[Problem] Both the line containing "The image size is (798, 393)." and the line containing "View Gitlab's 175 vulnerabilities" belong to the span. Output exactly that span from the listing below, and nothing outside it.

[Records supplied]
━━━
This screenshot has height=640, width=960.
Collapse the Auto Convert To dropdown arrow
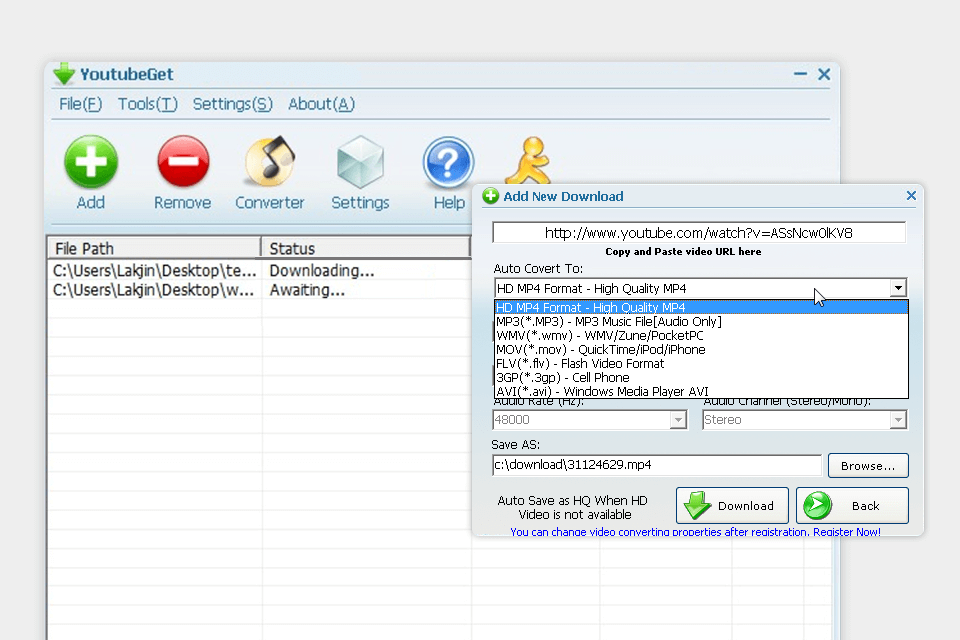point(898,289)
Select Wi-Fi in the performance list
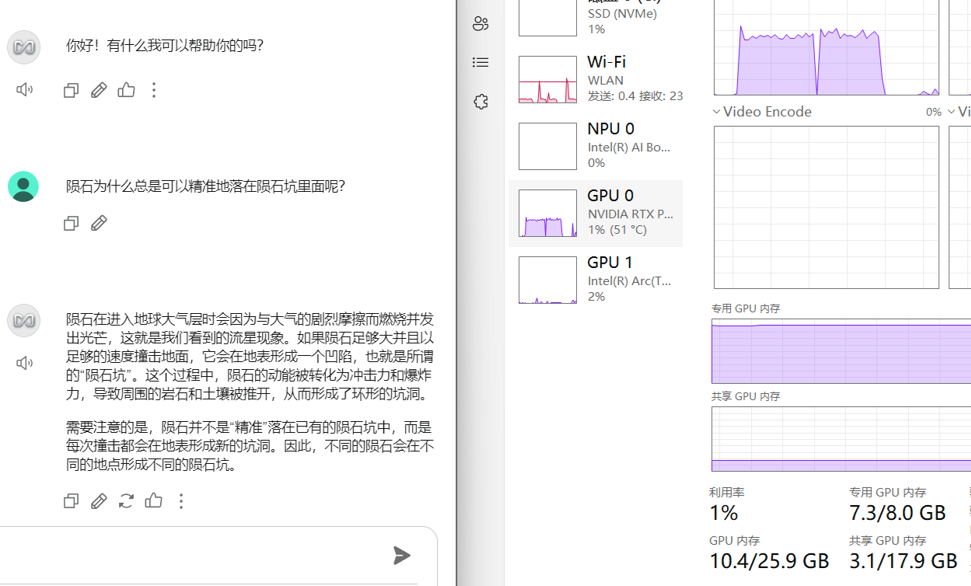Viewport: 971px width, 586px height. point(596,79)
━━━
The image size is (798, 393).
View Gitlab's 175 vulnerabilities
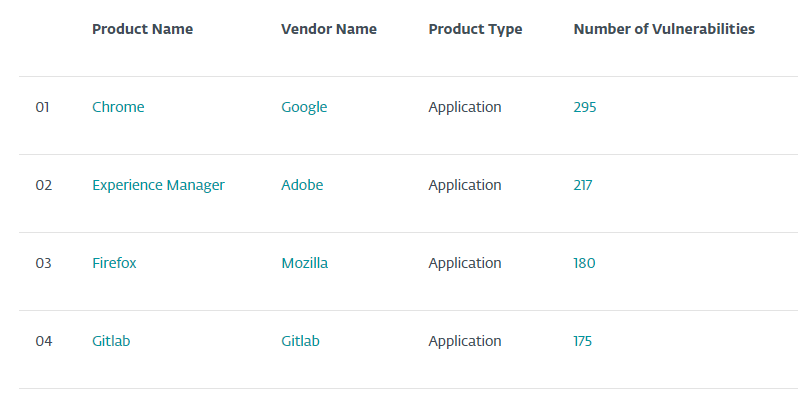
━━━
[Exercise response]
The image size is (798, 393).
View Gitlab's 175 vulnerabilities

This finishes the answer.